WHAT THE TASK REQUIRES: Revise the records from the line that has "Change the x1 output count" through the end, replacing "column header" with "table heading" and keeping everything else unchanged. Write out only those revised lines, and leave the pictures out of your answer.

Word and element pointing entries
-- BEGIN --
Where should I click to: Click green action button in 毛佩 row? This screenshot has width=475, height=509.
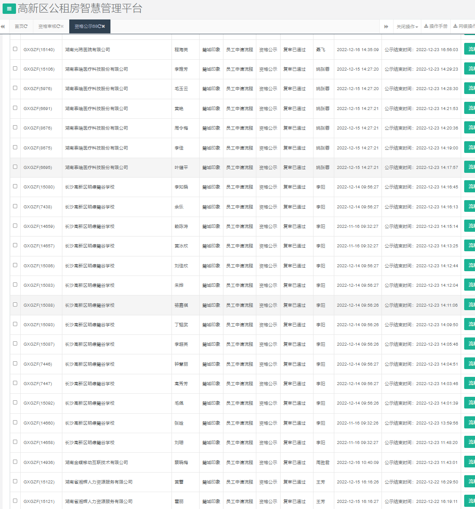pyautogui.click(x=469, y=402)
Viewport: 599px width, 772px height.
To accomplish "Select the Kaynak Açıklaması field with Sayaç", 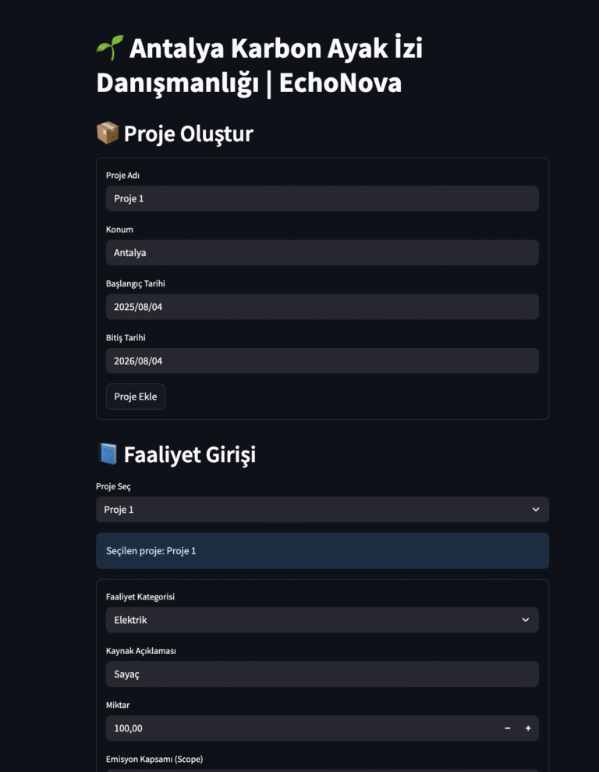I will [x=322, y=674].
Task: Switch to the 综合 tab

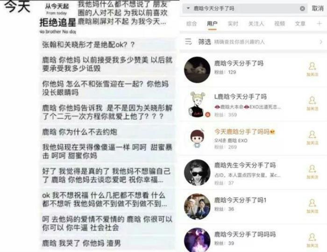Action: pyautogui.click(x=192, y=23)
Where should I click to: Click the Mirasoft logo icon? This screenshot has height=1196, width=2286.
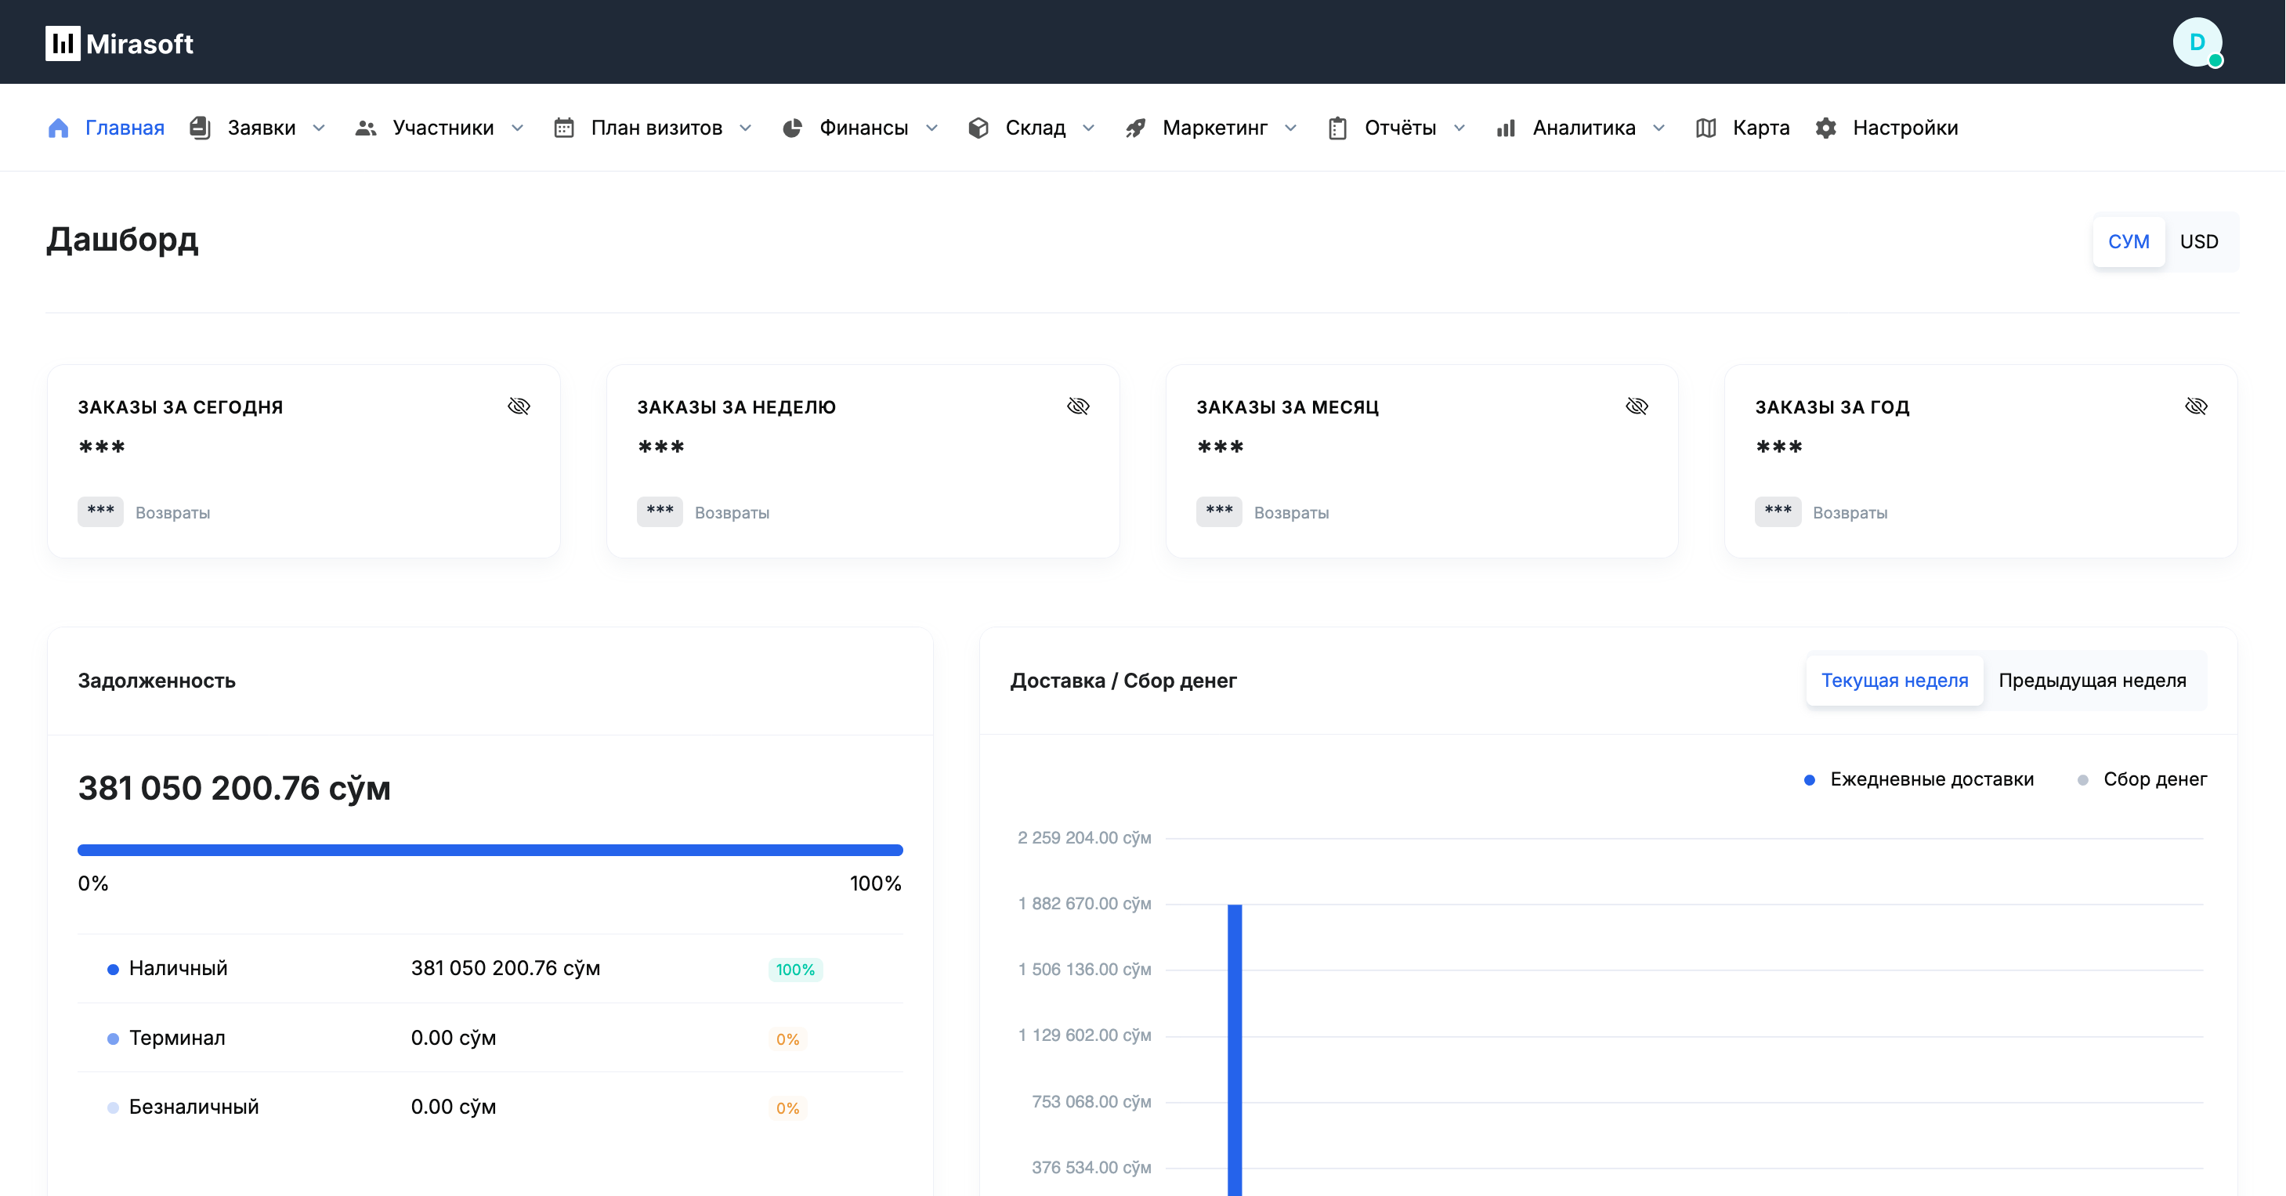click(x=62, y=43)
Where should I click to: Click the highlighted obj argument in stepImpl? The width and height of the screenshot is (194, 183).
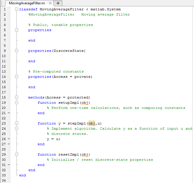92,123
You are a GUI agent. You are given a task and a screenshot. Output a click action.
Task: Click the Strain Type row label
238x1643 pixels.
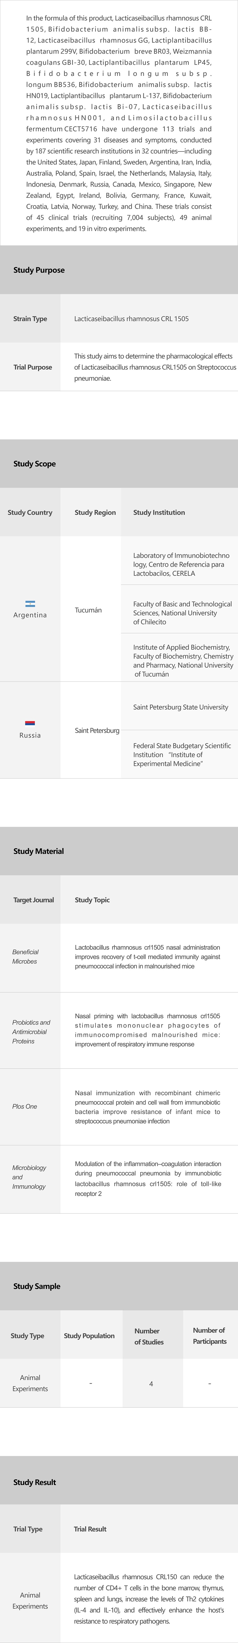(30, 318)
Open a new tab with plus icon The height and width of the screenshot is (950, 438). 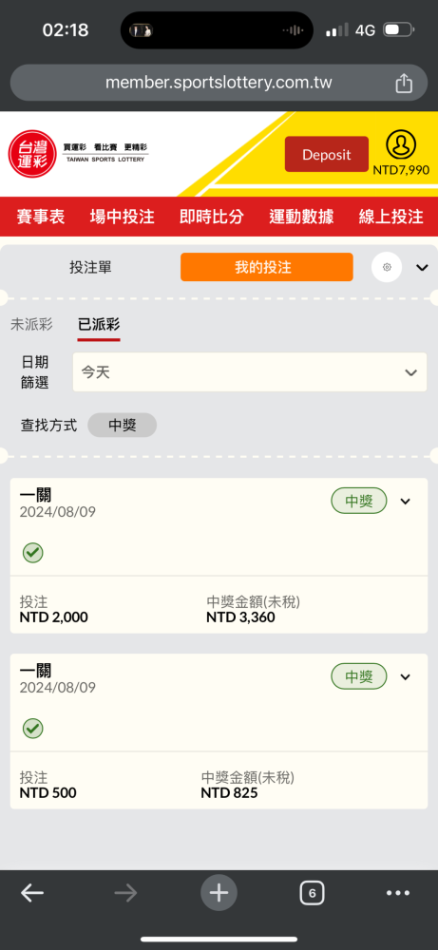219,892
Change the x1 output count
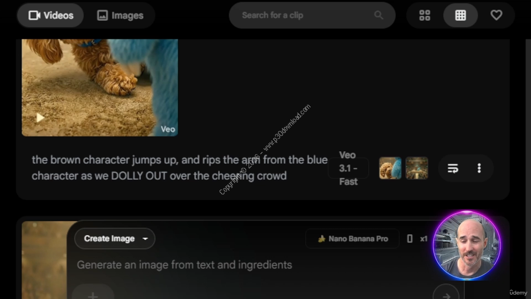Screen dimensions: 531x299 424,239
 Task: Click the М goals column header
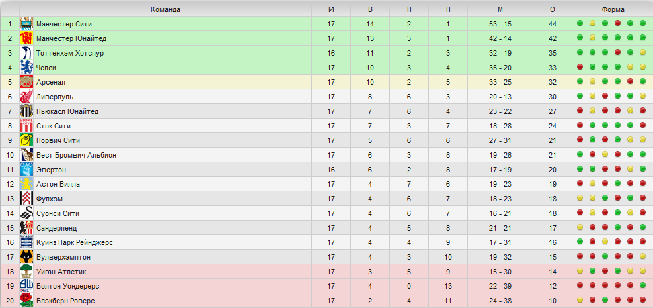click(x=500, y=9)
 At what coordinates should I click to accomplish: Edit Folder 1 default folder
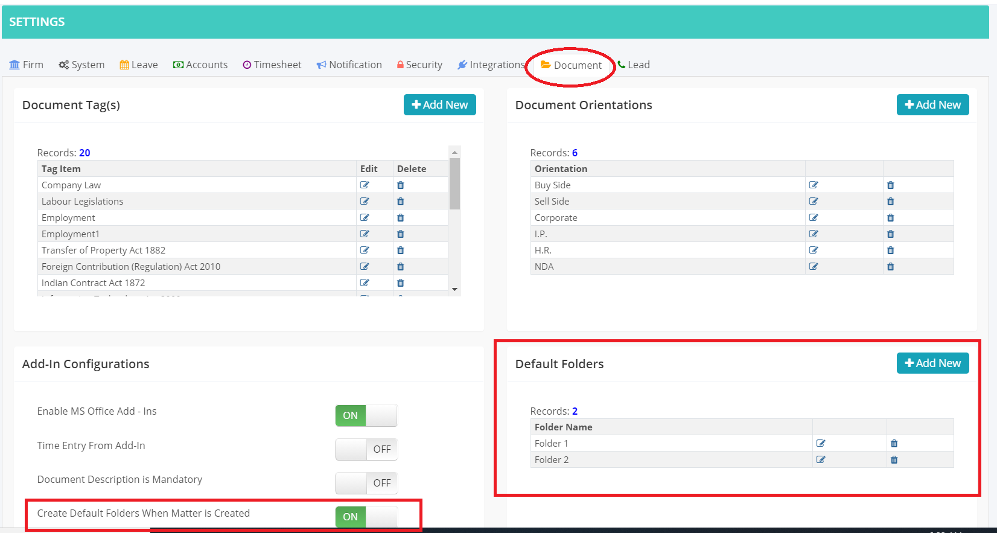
-- END --
SOLUTION:
Change the x1 output count
Screen dimensions: 531x299 424,239
 Task: Click the М goals table heading
click(x=500, y=9)
 At what coordinates should I click to accomplish: Edit Folder 1 default folder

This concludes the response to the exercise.